There was only one answer from Puzon's alter ego, Atty. Pablo Veridiano, after Govenor Puzon said "Approved without thinking" and which his subalterns who were present also echoed in chorus: Your first job, Mr. Saboy, today, is to reduce all these proposals into Memorandums or Executive Orders, as the case may be!

The Bodong item gave me the opportunity to draft a Memorandum calling for a Bodong Congress or Convention. Board Member Iluminada Duyan was tasked to head the Committee. While the Congress did not materialize because of the turn of events, one of which was the removal of Puzon as Governor and his replacement by Governor Tanding B. Odiem, credit must be given to Governor Puzon, a non-ethnic Kalinga, for the initial approach towards the gathering of Kalinga Pangats for the purpose of standardizing the Bodong Pagta.

During the incumbency of Governor Odiem, I had occasion to discuss with the Governor the pursuit of the Puzon Plan of gathering Kalinga leaders. Odiem expressed his keen interest but the volatile peace and order situation during his term -- the Chico Dam 4 Problem -- had shunted aside the Bodong Convention proposal. As Odiem's Executive Assistant and alter Provincial Secretary and Provincial Administrator, I had occasions to feel the desire of Governor Odiem to insert an occasion during those troubled months but it was just that the raging priority was the Chico Dam 4 Problem.

Odiem was later replaced by Governor Amado B. Almazan.
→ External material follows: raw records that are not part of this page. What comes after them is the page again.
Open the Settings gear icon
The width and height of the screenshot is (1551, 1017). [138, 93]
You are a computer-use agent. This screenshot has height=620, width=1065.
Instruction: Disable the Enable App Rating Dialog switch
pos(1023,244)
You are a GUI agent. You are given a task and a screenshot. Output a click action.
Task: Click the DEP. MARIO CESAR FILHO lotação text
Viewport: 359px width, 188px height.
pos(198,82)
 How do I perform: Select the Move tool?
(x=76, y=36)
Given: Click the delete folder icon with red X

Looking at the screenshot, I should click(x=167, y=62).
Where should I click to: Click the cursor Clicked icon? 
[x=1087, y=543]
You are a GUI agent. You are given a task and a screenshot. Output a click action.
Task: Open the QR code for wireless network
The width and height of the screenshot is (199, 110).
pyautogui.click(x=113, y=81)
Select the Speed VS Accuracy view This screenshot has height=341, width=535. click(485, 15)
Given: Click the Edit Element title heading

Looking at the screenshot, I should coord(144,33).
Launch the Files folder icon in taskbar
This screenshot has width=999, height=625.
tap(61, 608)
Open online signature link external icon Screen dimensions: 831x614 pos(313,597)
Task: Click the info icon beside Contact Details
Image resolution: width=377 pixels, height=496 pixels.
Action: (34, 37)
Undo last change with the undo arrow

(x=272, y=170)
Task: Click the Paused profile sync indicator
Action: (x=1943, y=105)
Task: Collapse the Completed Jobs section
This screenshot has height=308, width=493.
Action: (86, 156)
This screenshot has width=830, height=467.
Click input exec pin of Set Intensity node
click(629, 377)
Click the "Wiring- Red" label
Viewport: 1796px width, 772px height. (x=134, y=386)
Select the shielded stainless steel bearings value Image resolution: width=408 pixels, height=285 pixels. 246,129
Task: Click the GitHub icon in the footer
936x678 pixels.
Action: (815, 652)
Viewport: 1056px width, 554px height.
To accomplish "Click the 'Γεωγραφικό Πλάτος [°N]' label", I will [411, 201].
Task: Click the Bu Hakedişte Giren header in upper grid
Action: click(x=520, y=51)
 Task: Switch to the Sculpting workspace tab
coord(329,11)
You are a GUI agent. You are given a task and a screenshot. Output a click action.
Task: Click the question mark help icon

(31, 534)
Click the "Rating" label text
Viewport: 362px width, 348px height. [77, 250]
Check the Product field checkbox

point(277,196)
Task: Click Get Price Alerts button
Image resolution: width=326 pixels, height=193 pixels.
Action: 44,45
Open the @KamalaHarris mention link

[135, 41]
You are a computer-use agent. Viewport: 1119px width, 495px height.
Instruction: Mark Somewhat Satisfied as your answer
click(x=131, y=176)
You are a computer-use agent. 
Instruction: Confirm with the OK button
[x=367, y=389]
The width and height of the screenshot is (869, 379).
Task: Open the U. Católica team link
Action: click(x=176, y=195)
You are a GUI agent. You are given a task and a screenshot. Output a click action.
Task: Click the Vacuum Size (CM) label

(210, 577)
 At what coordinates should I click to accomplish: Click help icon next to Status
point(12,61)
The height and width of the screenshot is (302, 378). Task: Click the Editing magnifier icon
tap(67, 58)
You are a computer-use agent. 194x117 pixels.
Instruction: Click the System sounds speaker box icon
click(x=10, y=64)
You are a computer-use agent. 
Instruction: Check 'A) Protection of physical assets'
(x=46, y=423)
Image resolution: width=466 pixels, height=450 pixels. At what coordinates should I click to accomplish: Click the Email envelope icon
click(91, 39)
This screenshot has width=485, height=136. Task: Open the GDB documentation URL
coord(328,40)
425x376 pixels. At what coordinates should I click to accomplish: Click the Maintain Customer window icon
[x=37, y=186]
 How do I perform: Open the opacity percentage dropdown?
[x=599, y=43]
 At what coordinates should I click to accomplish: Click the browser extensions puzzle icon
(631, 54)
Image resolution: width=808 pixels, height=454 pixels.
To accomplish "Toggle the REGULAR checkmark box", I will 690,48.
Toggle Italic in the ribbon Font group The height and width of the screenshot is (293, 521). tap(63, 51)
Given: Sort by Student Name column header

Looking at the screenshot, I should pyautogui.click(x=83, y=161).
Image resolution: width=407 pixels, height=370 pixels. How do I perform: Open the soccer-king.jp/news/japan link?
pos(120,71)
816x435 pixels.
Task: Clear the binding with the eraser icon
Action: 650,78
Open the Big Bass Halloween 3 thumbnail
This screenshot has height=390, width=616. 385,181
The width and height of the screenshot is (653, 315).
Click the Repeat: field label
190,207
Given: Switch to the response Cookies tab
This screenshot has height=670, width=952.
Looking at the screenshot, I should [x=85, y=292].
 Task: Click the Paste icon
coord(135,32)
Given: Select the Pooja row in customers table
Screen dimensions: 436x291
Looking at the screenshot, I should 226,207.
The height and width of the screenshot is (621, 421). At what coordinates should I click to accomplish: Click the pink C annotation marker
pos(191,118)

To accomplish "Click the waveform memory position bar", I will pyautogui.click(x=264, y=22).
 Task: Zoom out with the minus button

I was retained by Governor Almazan as Provincial Administrator on the strength of the personal recommendation of outgoing Governor Odiem and for the fact that Almazan may have known me as a subordinate during his governorship by assumption (after the death of Duyan) and also as Secretary to his brother, Congressman Felipe B. Almazan. I continued serving as Provincial Administrator.

The unsettled peace and order situation in province would waft from bad to worse and on some periods, bad to good. I suggested in one of our personal meetings with Governor Almazan that we should call all Kalinga tribal leaders to a Congress to get ideas from them on how to solve the Chico River problems and at the same time review the Bodong Pagta which was now taken advantage of by the New People's Army (NPA) and its front organizations as well as by the PANAMIN representing the government -- PANAMIN declaring that the NPAs be exluded from the coverage of the Pagta and the NPAs also declaring all PANAMIN and supporters of the Dam as excluded from the coverage of the Bodong. To my mind, this was an outrageous violation of the time-honored sanctity of the Bodong. To me, Bodong has no ideology. It exists as a way of life developed through years of continued governance under its indigenous customs and traditions. Communism as an ideology has its own dogma and philosophy just as democracy has. And here was the purity of the Bodong being challenged and threatened with adulteration and prostitution by cultural soldiers of fortune and ideological poachers...

Those were thoughts which had cramped my mind during those days. And so, pregnant with those tintinnabulations, I inserted in my talk with Governor Almazan the proposal to hold a Kalinga Bodong Congress. And so the Congress -- the first of its nature to be convened by Kalingas -- was held at the Tabuk National High School and attended by some 500 Kalinga tribal leaders, Barangay Captains, the PC led by Col Retuta, and provincial officials.

While the Convention had done much in defusing the Chico River 4 powderkeg, the Convention had another more important outcome: the securing of a continuing session of a Bodong Congress, a pledge made not only by the participants but also by the bureaucracy from the provincial officials including Malacanang down to the Barangay Captain.

With the initial success, Governor Almazan began to get a deep interest in the Bodong Congress. It gave me the opportunity to throw my weight into the preparation, scheduling, and strategizing the activities towards the realization of the standardization of the Pagta.